While Hidary’s moving one-woman show, “Culture Bandit,” is less preoccupied with her own Judaism, the autobiographical piece vividly depicts the joy and angst of a white Jewish girl trying to fit in with her black and Latino friends throughout the racially tense 1980s. Hidary does so easily as an adolescent (she acquires the humorous monikers “White Girl Who Is Down” and “Vanna White”), but life grows progressively more complicated. In one of the show’s best moments, a black friend finally tells Hidary to take a hike because she is white.

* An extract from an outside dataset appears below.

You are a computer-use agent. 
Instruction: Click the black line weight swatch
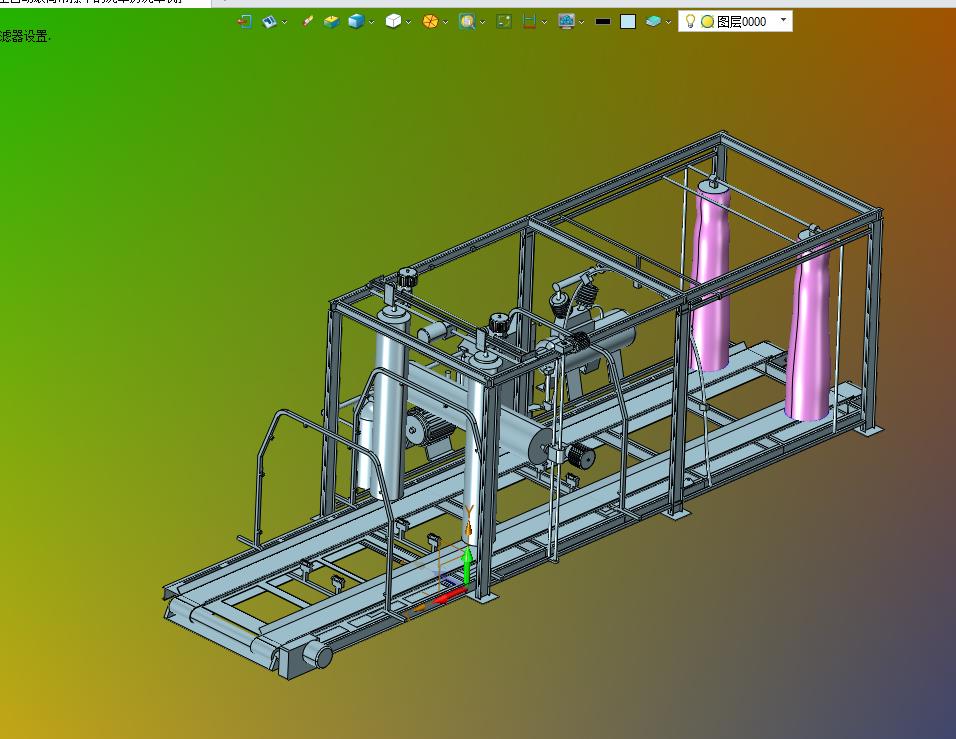click(602, 21)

Hidary rebounds, declaring herself a “culture bandit” who unabashedly claims her Middle Eastern roots, her love of black hip-hop artists, and her connections to her black and Latino friends. As the “Culture Bandit” or the “Hebrew Mamita,” Hidary’s aim is to bridge racial divides. “I can do that poem about being Jewish and someone in a completely different culture can relate to it, according to their experience — ‘You know, someone always told me that I didn’t look Haitian,’ or ‘I didn’t act Indian enough,’” she said. “That’s really my mission.”

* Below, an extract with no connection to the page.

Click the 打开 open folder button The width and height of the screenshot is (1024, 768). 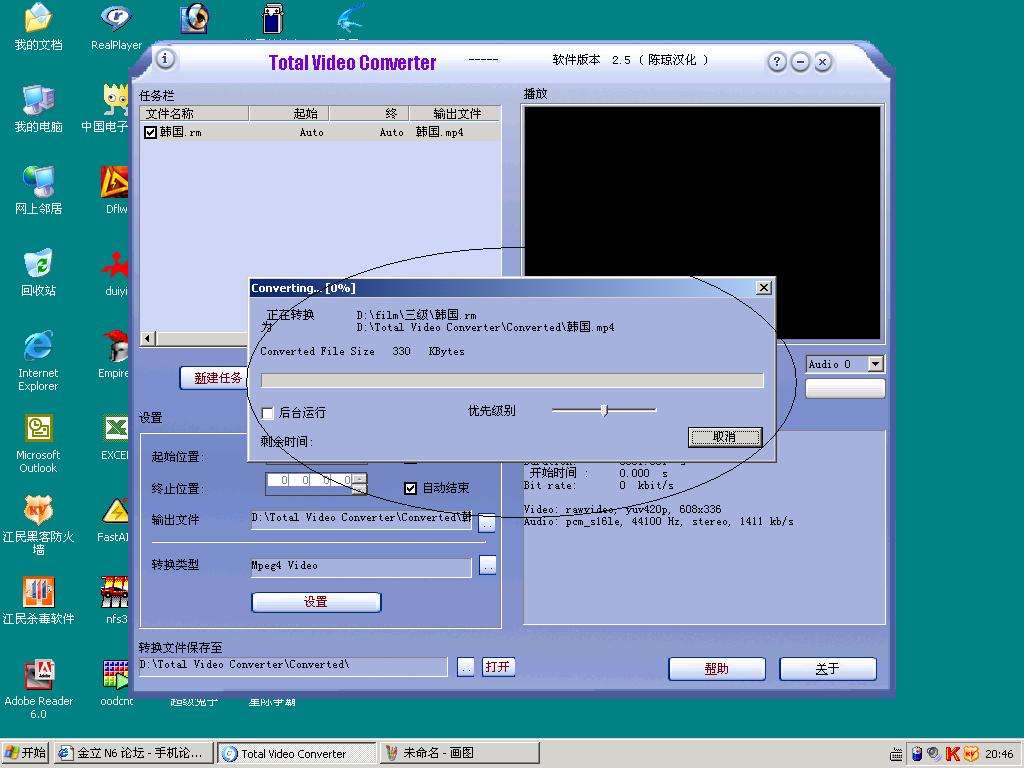tap(498, 667)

No worthy mission, of course, comes without risk. Not everyone gets what Hidary is trying to do — an occasional audience member will approach her after a show and respectfully disagree with her “Zionist” agenda, even though her work doesn’t address Middle East politics. Some Jews feel she overstates the need to trumpet Jewish identity. She admits to feeling the pressure. “Once you’ve had positive experiences you can kind of go off that, but there are still times when I’m like, ‘I can’t believe I’m getting ready to do this. I really don’t know how people are going to react,’” she said.

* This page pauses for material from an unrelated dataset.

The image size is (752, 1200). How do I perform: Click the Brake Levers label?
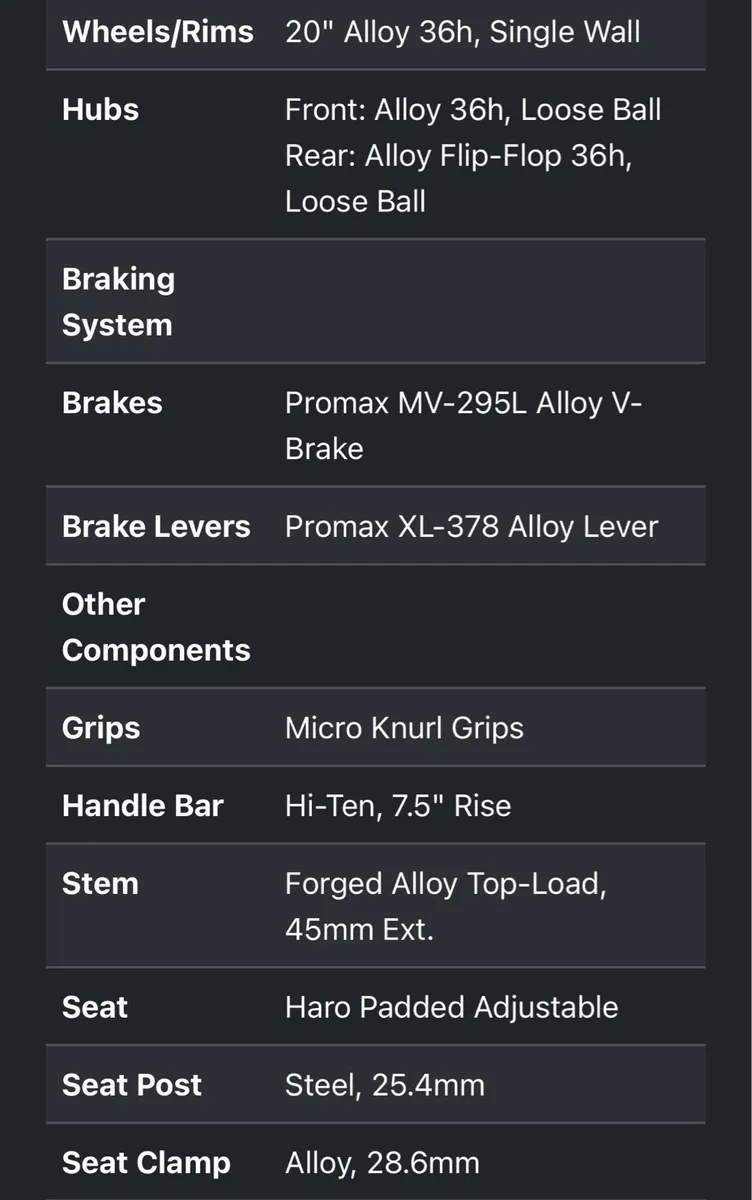[156, 527]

Some of Hidary’s work is not about identity, but it is all pretty fearless. One of her most popular poems has an unprintably raunchy title, which illicits uncomfortable titters from audiences when she announces it. Hidary is so comfortable with her sexuality, however, that those titters soon turn to enthusiastic cheers. Indeed, even when Hidary isn’t talking about sex, her body-hugging outfits and onstage haughtiness give her performances an aura of sexual confidence. That presence is put to good use by Nice Jewish Girls Gone Bad, a bawdy sketch comedy troupe that Hidary performs with in New York. The group’s next appearance will be this Saturday at Makor in “The Mensch,” a twisted hybrid of ABC’s television show “The Bachelor” and Fox’s “American Idol,” in which the audience gets to play matchmaker for a nice Jewish boy in search of true love.
Ask Hidary where she wants to go next in her career and you get a surprisingly un-show businesslike answer. “If I had my choice and I could charge people $5 to see my show forever, I would do that…. I don’t even think it would work [on Broadway],” she said. Film may be a different story: Cine Mosaic, a new production company with solid credentials — one of its producers works regularly with acclaimed South Asian director Mira Nair — has optioned “Culture Bandit” for a screenplay.
Although she may be fuzzy on the details of her future, there’s no question that Hidary plans to stick around. “If I had to have a different career, I’d be in big trouble,” she said. “This is what I was meant to do.”
David Thorpe has written for Time Out New York, Jane and New York magazine.